Matute-Bello Gustavo, Liles W Conrad, Frevert Charles W, Dhanireddy Shireesha, Ballman Kimberly, Wong Venus, Green Richard R, Song Ho Yeong, Witcher Derrick R, Jakubowski Joseph A, Martin Thomas R
Medical Research Service of the Veterans Affairs Puget Sound Health Care System, Seattle, Washington 98108-1597, USA.
J Infect Dis. 2005 Feb 15;191(4):596-606. doi: 10.1086/427261. Epub 2005 Jan 5.
The Fas/FasL system is both proapoptotic and proinflammatory. FasL is inhibited by decoy receptor-3 (DcR3), a naturally occurring decoy receptor. We determined the effects of systemic blockade of the Fas/FasL system by a DcR3 analog (DcR3-a) in mice with pneumococcal pneumonia.
Streptococcus pneumoniae (7.2 x 105 or 1.9 x 107 cfu/mL) was instilled intratracheally into untreated C57Bl/6 mice, C57Bl/6 mice treated with DcR3-a, or Fas-deficient lpr mice, and the mice were studied 48 h later.
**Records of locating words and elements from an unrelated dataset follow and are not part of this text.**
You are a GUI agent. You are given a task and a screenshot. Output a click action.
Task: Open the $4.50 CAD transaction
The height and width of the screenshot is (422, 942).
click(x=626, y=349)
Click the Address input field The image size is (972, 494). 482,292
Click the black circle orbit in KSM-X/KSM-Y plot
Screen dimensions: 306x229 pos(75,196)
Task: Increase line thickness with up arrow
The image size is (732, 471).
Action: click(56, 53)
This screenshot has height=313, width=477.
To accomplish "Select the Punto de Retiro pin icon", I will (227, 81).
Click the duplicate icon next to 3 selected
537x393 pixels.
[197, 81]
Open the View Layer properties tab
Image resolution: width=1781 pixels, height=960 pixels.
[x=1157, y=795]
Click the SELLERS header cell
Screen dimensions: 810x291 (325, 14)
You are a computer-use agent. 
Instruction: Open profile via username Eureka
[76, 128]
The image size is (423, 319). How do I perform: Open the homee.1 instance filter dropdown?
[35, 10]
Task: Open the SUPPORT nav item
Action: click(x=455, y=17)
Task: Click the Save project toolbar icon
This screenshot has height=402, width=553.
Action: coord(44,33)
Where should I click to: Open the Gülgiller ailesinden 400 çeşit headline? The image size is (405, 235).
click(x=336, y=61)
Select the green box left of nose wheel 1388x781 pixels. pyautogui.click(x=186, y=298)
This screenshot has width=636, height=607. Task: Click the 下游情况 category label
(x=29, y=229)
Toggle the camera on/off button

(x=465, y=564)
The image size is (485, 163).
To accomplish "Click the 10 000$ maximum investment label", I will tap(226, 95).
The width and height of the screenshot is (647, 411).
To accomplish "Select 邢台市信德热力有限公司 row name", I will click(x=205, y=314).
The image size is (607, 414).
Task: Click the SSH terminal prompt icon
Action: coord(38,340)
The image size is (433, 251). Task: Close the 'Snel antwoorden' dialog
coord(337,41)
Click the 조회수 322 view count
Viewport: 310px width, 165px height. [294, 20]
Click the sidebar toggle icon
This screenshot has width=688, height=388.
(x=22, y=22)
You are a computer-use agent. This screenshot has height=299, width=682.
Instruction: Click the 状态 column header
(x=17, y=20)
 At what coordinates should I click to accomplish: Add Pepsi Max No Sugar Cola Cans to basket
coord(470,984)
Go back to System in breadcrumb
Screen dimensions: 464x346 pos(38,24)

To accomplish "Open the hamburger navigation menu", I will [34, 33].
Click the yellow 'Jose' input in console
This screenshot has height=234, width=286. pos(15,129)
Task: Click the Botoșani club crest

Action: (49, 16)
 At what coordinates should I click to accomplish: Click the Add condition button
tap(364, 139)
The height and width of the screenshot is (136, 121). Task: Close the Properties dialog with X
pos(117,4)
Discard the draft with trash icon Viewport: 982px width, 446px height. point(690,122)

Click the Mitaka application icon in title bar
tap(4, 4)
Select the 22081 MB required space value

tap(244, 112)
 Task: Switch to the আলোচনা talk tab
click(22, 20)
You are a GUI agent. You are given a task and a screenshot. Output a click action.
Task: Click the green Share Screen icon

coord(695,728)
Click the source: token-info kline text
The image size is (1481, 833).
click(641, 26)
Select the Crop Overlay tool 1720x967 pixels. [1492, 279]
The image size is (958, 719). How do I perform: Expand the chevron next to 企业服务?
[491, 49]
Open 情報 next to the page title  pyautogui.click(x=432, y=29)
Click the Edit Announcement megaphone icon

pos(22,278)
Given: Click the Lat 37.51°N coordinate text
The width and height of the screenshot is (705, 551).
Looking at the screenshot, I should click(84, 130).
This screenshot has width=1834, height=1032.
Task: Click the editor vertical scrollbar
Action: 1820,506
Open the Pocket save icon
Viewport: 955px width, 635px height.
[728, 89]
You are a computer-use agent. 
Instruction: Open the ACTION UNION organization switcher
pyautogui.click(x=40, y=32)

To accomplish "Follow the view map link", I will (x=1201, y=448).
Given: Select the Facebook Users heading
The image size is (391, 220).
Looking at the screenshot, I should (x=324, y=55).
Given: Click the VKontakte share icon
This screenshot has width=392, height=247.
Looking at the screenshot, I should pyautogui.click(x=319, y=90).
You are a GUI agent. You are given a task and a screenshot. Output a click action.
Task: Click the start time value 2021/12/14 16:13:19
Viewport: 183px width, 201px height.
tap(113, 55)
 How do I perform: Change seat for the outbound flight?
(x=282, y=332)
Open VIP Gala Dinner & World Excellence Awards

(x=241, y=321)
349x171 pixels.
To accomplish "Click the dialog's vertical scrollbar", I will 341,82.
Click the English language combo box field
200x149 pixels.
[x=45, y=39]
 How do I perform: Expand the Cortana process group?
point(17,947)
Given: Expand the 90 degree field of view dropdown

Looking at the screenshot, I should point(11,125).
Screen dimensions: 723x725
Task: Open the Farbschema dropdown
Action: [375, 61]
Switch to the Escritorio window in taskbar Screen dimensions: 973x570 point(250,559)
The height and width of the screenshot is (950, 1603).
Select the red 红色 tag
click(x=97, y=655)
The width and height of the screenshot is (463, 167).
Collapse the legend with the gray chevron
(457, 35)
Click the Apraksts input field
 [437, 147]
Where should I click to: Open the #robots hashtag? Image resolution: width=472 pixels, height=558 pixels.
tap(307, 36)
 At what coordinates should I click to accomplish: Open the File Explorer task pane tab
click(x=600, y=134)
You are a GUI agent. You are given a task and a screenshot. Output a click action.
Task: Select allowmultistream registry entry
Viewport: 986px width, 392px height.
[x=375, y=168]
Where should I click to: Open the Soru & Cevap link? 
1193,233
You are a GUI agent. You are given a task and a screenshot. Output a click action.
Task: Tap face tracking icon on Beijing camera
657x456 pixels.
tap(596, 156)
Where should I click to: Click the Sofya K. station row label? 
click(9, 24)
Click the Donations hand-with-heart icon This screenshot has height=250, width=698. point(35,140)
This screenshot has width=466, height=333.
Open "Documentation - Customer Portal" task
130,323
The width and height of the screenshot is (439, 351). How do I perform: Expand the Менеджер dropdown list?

After instillation of the lower bacterial dose, disruption of the Fas/FasL system by either DcR3-a or the lpr mutation resulted in improved clearance of bacteria in the lungs (mean +/- SE, 4.6+/-2.1 x 10(6) and 3.5 +/- 1.6 x 10(6) cfu/lung, respectively, vs. 21.9+/-9.3 x 10(6) cfu/lung in untreated C57Bl/6 mice; P<.05) and decreased percentage of polymorphonuclear neutrophils in bronchoalveolar lavage fluid (mean +/- SE, 19.3%+/-9.5% and 20.2%+/-7.8%, respectively, vs. 55.0%+/-12.2% in untreated C57Bl/6 mice; P<.05). These changes were associated with decreased lung concentrations of the proinflammatory cytokines tumor necrosis factor- alpha and macrophage inflammatory protein-2 and with a decrease in apoptotic cells in the alveolar walls.
Blockade of the Fas/FasL system by DcR3-a in the lungs improves clearance of bacteria in mice with pneumococcal pneumonia.
Fas/FasL系统具有促凋亡和促炎作用。FasL可被诱饵受体3(DcR3,一种天然存在的诱饵受体)抑制。我们研究了DcR3类似物(DcR3-a)对肺炎链球菌肺炎小鼠Fas/FasL系统进行全身阻断的效果。
将肺炎链球菌(7.2×10⁵或1.9×10⁷ cfu/mL)经气管内滴注到未处理的C57Bl/6小鼠、用DcR3-a处理的C57Bl/6小鼠或Fas缺陷的lpr小鼠中,48小时后对小鼠进行研究。
滴注较低细菌剂量后,DcR3-a或lpr突变破坏Fas/FasL系统均导致肺内细菌清除改善(平均±标准误,分别为4.6±2.1×10⁶和3.5±1.6×10⁶ cfu/肺,而未处理的C57Bl/6小鼠为21.9±9.3×10⁶ cfu/肺;P<0.05),支气管肺泡灌洗液中多形核中性粒细胞百分比降低(平均±标准误,分别为19.3%±9.5%和20.2%±7.8%,而未处理的C57Bl/6小鼠为55.0%±12.2%;P<0.05)。这些变化与促炎细胞因子肿瘤坏死因子-α和巨噬细胞炎性蛋白-2的肺内浓度降低以及肺泡壁凋亡细胞减少有关。
肺内用DcR3-a阻断Fas/FasL系统可改善肺炎链球菌肺炎小鼠的细菌清除。